ACTION ITEM. Check every line of the entries below for "reviewer", and copy the lines that have it.

── DATA SHOWN ──

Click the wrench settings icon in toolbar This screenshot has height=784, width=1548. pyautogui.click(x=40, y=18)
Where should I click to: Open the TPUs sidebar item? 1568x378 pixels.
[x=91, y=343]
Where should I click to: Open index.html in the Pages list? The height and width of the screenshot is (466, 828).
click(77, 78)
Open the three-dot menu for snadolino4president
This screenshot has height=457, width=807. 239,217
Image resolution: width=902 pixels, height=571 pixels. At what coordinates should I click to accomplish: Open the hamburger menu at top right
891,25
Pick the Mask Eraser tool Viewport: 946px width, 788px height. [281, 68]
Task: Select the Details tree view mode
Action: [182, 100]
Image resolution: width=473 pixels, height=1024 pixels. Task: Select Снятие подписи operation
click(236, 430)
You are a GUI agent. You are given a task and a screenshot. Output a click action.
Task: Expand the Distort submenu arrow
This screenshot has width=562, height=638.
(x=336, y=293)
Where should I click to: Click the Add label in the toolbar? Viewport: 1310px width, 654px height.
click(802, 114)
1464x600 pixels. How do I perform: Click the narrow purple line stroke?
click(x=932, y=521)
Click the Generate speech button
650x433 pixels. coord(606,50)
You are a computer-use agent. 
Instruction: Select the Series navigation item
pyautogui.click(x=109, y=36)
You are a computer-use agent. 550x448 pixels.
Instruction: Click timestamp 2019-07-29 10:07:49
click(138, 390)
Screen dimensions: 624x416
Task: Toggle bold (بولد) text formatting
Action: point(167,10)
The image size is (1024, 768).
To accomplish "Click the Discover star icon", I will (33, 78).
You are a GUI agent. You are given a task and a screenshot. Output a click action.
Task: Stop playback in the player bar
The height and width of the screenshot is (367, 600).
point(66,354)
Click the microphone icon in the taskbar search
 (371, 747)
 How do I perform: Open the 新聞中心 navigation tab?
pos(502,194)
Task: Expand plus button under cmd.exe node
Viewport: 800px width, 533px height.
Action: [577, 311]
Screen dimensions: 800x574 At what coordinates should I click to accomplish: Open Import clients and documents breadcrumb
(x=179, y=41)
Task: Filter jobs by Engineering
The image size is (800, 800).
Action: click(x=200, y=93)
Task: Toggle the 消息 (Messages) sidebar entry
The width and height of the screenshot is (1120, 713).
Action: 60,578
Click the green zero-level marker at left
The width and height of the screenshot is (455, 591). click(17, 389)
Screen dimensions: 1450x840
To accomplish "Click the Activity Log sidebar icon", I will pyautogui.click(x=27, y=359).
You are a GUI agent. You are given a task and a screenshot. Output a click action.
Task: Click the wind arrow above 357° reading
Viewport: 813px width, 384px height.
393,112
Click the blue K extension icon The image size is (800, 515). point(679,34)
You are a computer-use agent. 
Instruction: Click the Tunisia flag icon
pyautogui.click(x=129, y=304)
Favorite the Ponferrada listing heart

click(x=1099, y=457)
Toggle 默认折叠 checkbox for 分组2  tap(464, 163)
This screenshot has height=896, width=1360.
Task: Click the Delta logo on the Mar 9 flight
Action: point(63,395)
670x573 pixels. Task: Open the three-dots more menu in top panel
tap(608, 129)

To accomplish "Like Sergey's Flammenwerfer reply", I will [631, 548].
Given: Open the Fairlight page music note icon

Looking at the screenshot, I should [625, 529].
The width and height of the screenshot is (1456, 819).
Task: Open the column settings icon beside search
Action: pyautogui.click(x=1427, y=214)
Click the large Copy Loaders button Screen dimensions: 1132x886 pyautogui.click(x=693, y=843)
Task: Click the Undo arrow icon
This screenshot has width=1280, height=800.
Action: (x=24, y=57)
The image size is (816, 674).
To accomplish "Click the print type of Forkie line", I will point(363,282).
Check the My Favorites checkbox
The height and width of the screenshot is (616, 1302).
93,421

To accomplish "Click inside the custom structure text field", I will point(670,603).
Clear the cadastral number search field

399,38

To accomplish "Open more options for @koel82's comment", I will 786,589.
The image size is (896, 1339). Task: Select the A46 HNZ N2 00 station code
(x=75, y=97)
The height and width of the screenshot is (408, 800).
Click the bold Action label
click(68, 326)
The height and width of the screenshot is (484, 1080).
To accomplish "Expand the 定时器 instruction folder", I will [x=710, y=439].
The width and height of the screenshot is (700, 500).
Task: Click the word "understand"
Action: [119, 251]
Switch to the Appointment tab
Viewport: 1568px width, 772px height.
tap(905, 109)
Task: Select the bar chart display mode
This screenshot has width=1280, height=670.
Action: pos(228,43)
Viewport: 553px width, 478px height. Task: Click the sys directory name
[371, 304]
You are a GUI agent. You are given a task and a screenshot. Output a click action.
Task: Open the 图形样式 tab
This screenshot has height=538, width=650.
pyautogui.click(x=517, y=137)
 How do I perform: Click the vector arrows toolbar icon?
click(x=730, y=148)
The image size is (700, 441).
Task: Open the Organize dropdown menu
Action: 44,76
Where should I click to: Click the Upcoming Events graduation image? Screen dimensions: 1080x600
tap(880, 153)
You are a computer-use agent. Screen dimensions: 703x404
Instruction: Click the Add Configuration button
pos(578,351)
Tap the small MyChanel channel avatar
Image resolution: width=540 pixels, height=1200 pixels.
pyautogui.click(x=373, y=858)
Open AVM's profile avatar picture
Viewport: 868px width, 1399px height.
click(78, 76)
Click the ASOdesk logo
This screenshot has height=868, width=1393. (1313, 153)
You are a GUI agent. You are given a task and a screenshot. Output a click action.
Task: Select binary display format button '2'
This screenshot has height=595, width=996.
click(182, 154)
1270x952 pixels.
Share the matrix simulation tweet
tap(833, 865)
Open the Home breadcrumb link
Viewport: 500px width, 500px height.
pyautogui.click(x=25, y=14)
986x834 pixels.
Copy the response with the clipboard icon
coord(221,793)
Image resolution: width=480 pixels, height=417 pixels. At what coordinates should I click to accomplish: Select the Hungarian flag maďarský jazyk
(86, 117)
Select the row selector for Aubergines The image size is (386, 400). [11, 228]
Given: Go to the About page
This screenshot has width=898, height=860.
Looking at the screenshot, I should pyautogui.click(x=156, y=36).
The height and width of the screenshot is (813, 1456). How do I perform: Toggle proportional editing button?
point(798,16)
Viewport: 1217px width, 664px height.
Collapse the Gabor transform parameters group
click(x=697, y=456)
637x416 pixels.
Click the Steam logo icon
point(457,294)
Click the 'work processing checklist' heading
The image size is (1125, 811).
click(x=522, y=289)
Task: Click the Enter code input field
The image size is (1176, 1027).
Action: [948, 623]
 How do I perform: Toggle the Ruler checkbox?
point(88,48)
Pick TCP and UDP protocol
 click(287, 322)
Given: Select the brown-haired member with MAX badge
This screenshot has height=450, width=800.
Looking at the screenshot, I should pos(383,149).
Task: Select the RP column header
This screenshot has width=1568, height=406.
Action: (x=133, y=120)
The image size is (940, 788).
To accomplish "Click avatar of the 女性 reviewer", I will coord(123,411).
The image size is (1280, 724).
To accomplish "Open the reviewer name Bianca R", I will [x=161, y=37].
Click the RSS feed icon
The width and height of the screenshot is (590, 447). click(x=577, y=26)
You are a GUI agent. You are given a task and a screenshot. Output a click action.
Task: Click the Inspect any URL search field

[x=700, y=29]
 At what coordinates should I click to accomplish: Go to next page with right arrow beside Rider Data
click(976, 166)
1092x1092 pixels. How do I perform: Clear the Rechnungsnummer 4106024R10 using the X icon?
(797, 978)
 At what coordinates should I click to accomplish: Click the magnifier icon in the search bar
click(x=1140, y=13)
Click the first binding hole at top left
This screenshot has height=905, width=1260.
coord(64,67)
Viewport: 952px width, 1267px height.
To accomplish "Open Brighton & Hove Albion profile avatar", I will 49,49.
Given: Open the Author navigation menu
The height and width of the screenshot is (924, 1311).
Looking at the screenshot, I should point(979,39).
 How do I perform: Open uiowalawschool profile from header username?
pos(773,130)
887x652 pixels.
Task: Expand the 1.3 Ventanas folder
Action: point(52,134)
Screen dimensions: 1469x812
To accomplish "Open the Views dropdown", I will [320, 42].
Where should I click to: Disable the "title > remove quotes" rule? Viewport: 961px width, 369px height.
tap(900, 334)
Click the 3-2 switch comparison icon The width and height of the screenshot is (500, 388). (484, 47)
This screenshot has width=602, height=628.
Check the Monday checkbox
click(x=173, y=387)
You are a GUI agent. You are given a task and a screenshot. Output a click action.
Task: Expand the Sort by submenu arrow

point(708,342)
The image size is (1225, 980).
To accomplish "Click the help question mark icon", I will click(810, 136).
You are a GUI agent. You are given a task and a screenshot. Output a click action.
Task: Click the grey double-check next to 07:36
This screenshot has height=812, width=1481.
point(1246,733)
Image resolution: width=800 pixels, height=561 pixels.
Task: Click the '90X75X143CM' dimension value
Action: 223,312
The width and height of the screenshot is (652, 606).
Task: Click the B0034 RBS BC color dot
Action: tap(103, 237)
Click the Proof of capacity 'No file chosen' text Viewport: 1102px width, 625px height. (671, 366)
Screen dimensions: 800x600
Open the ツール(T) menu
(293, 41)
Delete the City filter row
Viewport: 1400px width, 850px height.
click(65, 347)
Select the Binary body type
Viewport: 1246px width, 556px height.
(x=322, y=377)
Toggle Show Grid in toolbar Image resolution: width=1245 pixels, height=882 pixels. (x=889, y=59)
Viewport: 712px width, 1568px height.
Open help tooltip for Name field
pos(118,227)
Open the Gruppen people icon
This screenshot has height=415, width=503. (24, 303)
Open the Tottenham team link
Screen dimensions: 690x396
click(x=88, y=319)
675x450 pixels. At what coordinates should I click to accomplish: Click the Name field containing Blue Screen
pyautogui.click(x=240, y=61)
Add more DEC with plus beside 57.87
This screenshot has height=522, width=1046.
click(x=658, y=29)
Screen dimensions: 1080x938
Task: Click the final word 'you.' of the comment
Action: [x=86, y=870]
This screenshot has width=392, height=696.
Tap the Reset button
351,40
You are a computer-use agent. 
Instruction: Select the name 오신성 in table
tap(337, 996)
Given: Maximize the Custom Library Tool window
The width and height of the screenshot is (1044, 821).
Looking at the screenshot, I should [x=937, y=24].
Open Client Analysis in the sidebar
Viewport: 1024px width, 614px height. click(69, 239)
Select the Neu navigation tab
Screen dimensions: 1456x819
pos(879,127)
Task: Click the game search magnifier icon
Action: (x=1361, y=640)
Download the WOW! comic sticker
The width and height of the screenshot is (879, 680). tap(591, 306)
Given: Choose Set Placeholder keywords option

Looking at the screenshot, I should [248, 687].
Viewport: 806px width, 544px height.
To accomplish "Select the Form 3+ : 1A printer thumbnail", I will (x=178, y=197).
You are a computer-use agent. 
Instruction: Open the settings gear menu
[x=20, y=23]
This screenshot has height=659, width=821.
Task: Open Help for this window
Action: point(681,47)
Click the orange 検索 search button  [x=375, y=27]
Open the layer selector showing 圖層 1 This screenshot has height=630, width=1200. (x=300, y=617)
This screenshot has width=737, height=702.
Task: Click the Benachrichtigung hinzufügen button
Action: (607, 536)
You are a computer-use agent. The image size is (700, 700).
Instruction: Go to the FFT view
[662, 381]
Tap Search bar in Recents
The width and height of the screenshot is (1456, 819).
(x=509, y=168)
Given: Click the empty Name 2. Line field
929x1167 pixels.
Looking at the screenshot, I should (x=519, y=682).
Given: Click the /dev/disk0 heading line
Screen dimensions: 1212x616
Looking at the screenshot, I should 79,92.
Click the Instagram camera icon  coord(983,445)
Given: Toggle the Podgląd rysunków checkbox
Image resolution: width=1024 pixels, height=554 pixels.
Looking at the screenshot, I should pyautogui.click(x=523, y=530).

───

RESULT OF THE TASK.
To accomplish "Click avatar of the 女性 reviewer", I will coord(123,411).
To accomplish "Open the reviewer name Bianca R", I will [x=161, y=37].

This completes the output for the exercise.